In other words, with this change the funding eligibility priority order has been expanded, somewhat, from two categories – end-to-end fiber followed by other "Reliable Broadband Service" – to three, with unlicensed fixed wireless and LEO satellite at the end of the line.

While in theory an improvement over the exclusionary approach originally set forth in the BEAD Program Notice of Funding Opportunity, the final guidance's creation of a third-place "Alternative Technology" category – well short of a full embrace of the concept of technological neutrality – may not have that much of practical impact.

Monday, January 06, 2025

Court Sets Aside FCC's New Title II Order

On January 2, the U.S. Court of Appeals for the Sixth Circuit issued a decision on the merits in MCP No. 185. The three-judge panel's decision set aside the FCC's 2024 Securing and Safeguarding the Open Internet Order. The court wrote:   

Using "the traditional tools of statutory construction," id., we hold that Broadband Internet Service Providers offer only an "information service" under 47 U.S.C. § 153(24), and therefore, the FCC lacks the statutory authority to impose its desired net-neutrality policies through the "telecommunications service" provision of the Communications Act, id. § 153(51).

The Sixth Circuit's decision in MCP No. 185 presents a straightforward reading of the Communications Act. It thus reaches a relatively easy conclusion that broadband Internet access services are best understood as fitting the definition of lightly regulated "information services" under Title I of the Act. This decision is welcome because it means that innovative broadband networks will remain free from unjustifiable public utility regulation that Congress never authorized. 



The Sixth Circuit's opinion is refreshing because it shows how the traditional tools of statutory interpretation can be used to resolve even seemingly technical questions like the regulatory classification of broadband. It's the type of decision that eluded us so long as lower courts were subject to the "Chevron doctrine" and effectively required to rationalize even far-fetched agency interpretations or re-interpretations of supposed ambiguous statutory provisions. 

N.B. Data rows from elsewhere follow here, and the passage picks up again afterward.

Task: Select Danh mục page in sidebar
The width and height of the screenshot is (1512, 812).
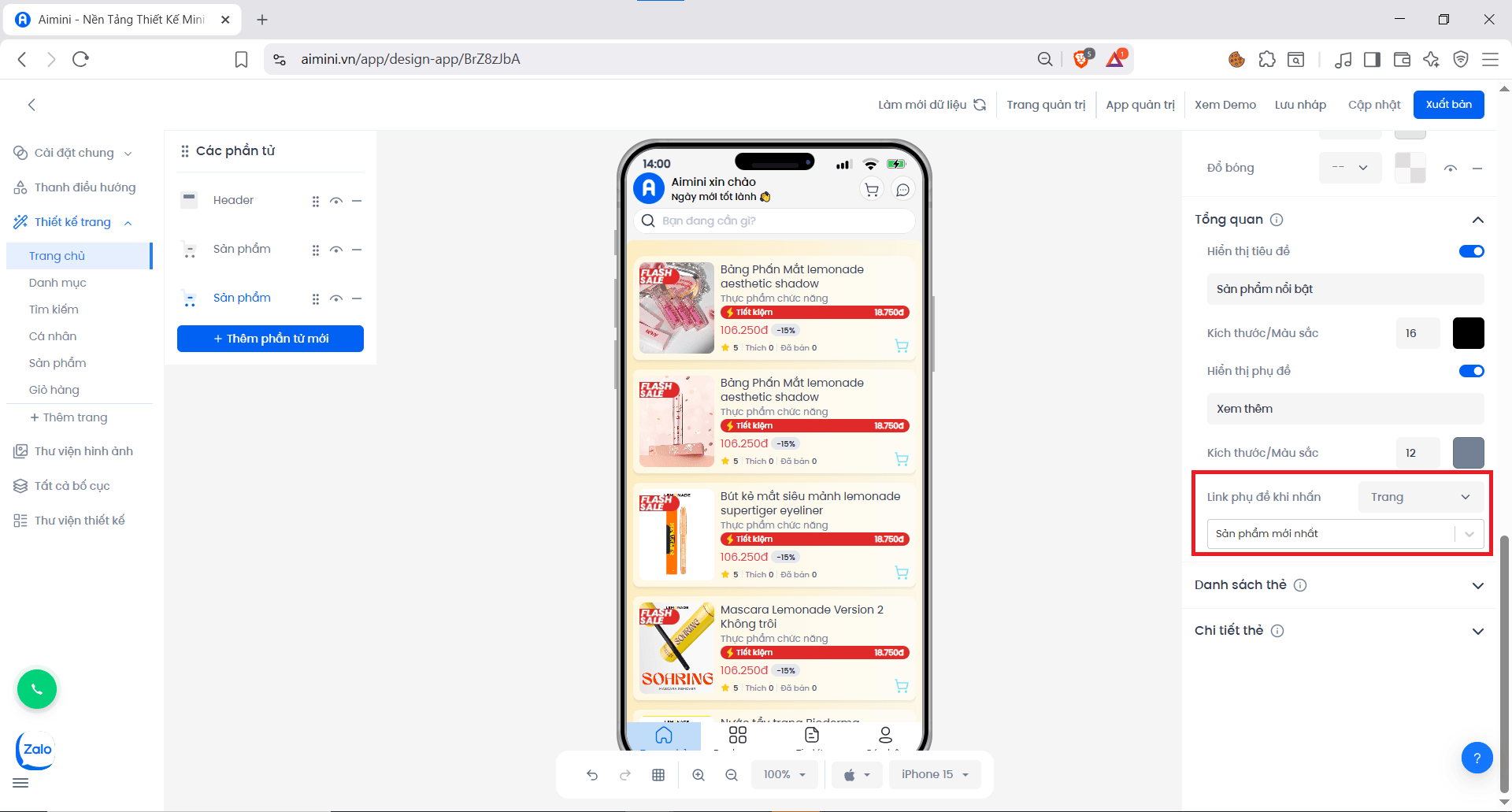Action: (x=57, y=283)
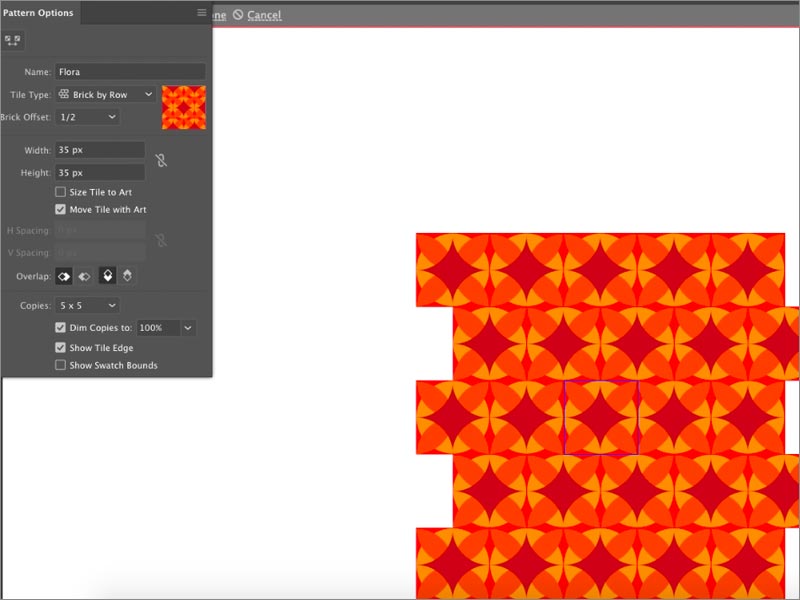Viewport: 800px width, 600px height.
Task: Select the Pattern Options panel tab
Action: pyautogui.click(x=38, y=13)
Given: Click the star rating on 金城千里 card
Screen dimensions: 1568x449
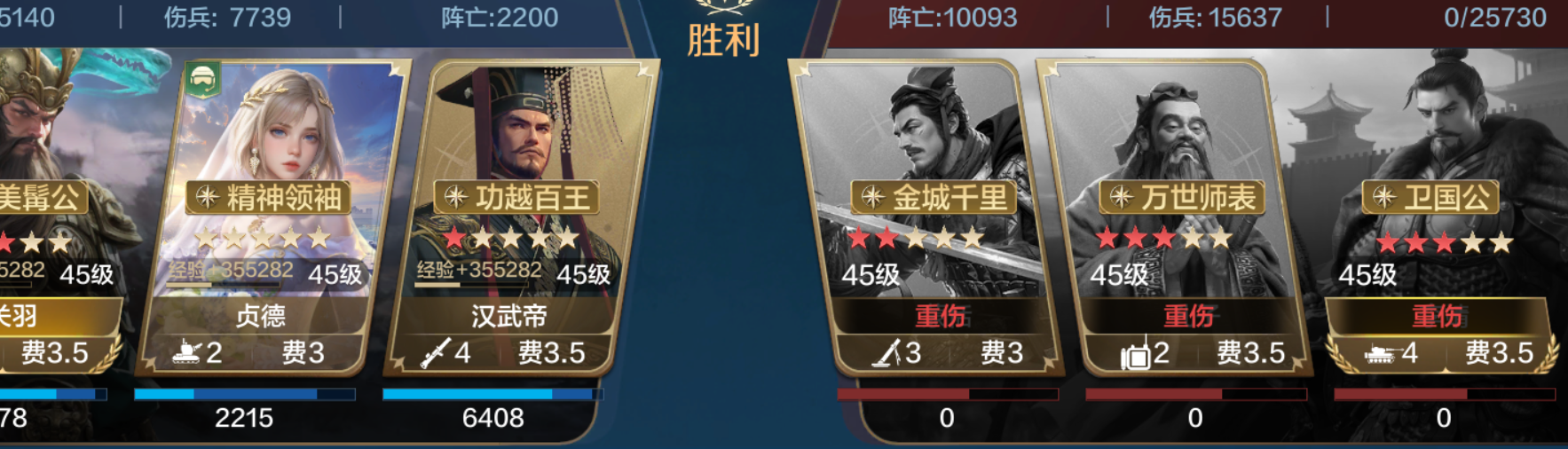Looking at the screenshot, I should (x=916, y=238).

The Sixth Circuit's commendable decision was made possible by the Supreme Court's overruling of the "Chevron doctrine" in its 2025 Loper Bright Enterprises v. Raimondo decision, which signaled a return to principles of judicial review based on the best reading of statutes rather than elastic deference to regulatory agencies. 

 

The August 2024 stay order issued by a different Sixth Circuit panel in an earlier stage of the litigation presented a persuasive analysis that the FCC's order is contrary to the Supreme Court's Major Questions Doctrine. However, the merits panel's decision that was issued on January 2 rightly takes a first-things-first approach by concluding the FCC's order exceeded the terms of the Communication Act. Recourse to the Major Questions Doctrine is unnecessary to reach that conclusion. 

 

P.S. In December 2023, the Free State Foundation filed public comments with the FCC opposing the agency's proposed Title II reclassification decision. And in January 2024, the Free State Foundation filed reply comments in the Commission's Securing and Safeguarding the Open Internet proceeding. Those comments and reply comments predated the Supreme Court's decision in Loper Bright. For a defense of the Loper Bright decision, see FSF President Randolph May's July 2024 Perspectives from FSF Scholars, "Chevron's Demise Re-Aligns Administrative State With Founders' Vision."